Posted by Darren | 3 Comments

In other airline, hotel & travel industry news last week…

  • An airline analyst predicts American Airlines could file bankruptcy in 2012. He points to the fact that American is “on track to lose $1.2 – $1.4 billion in 2011 and $1 – $1.3 billion in 2012.” The carrier’s cash position is also less than ideal and while I had a fantastic experience flying with them this year, I will not continue flying AA in part because of their financial situation and otherwise because I’m so close to million-miler status with United Airlines.
  • Delta Air Lines is accelerating their addition of coach seats with extra pitch and revealed this week they will install their “Economy Comfort” seats on more than 800 aircraft by the summer of 2012. As is common in the industry today, those seats will be available for purchase to non-elite passengers for an additional fee between $19 and $99 depending on the flight distance.
  • United Airlines has elected a new Air Line Pilots Association chairman as the carrier’s union representative. Jay Heppner will replace Wendy Morse in the position in January and he has been with United for 26 years & currently captains Boeing 777s.
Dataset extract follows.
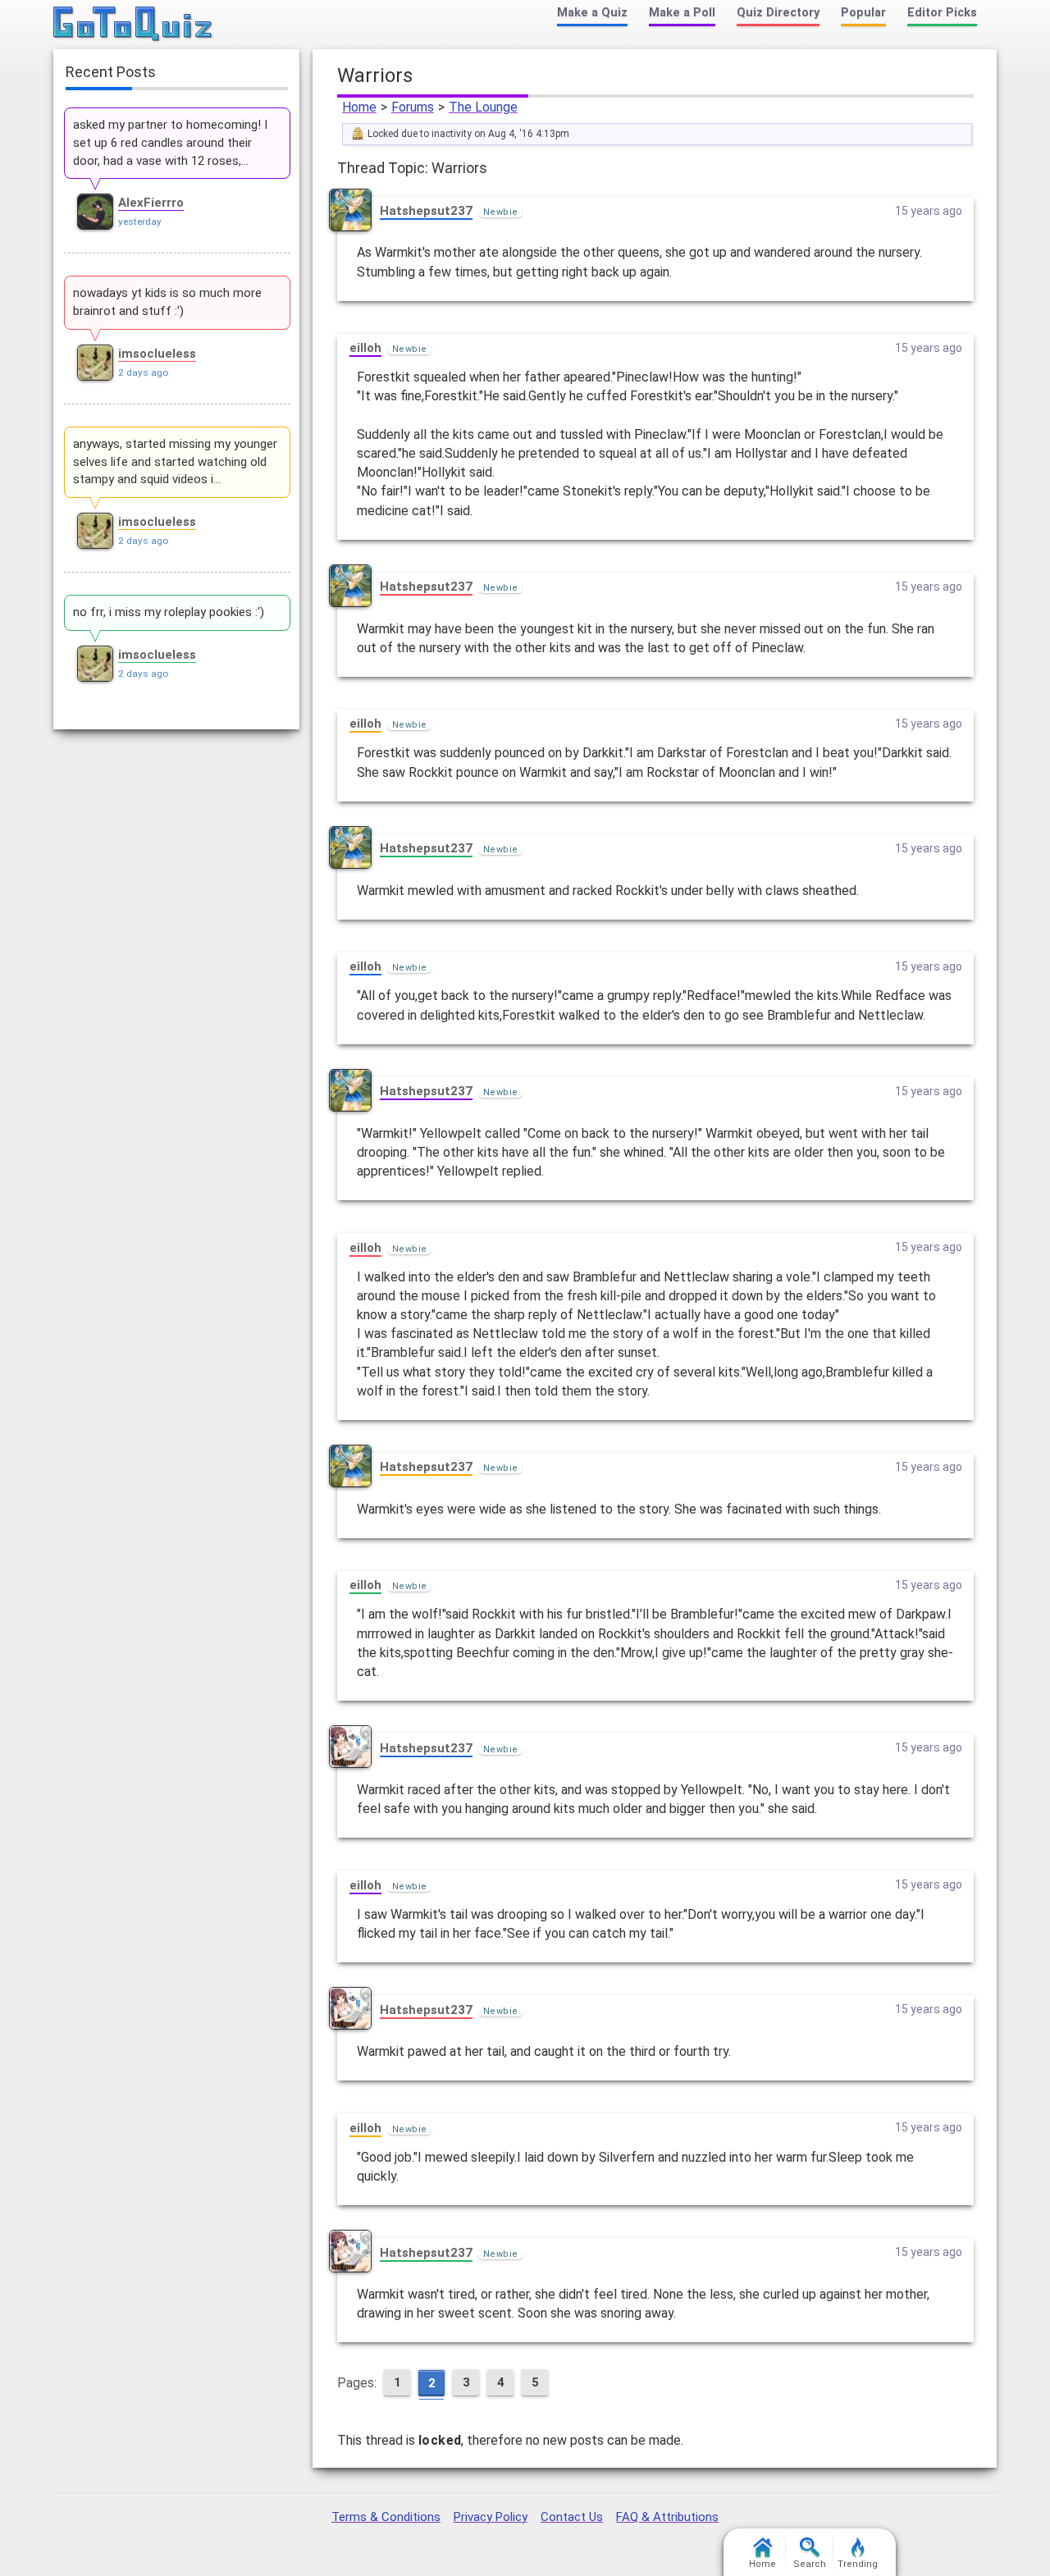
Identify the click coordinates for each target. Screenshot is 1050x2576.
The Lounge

He states, “This election is not about our new contract (United & Continental).” He continues, “There are assuredly other issues that need to be resolved in parallel, but none so critical” as a joint contract.
  • I previously reviewed Google’s Hotel Finder tool and they have now expanded it to include European cities. It’s a unique feature and allows you to search for hotels with the power of Google’s map capabilities. It still refers you to Online Travel Agencies (OTAs) to complete a hotel purchase with the option to visit the hotel’s own website. I’ll be monitoring how Google proceeds with this tool and their currently underwhelming Flight Search feature.
  • Orbitz, another OTA, has been fined $60,000 for “failing to adequately disclose taxes and fees in certain airfare advertisements in early 2011.” The fine comes from the U.S. Department of Transportation who claims Orbitz had ads on their homepage that would only reveal full tax & fee information after clicking into an alternate page. Orbitz claims they have rectified the error and are currently in compliance.
  • Looking for a job in the travel industry? Priceline is reportedly adding more than 500 call center positions in the U.S over the next five years. The new hires will work in the OTA’s call center in Michigan and primarily focus on Priceline’s Booking.com branch. Priceline currently employs 750 people in the U.S. and 2,650 overseas.
  • Finally, there’s a bunch of articles from the past week about Lufthansa and Frankfurt Airport. Lufthansa will adopt the full-fare advertising requirement here in the U.S. on November 1st, earlier than the required January 24, 2012 date. The carrier also claims the recent court ruling disallowing night flights at FRAport will cost the carrier “double digit million of euros.” The new rule bans flights at the airport from 11:00pm to 5:00am. On a more positive note for FRA, they’ve opened a new $1.05 billion fourth runway last Friday. Before Friday, the airport had two parallel main runways that couldn’t be used simultaneously given their proximity, so the new runway will ease congestion and delays.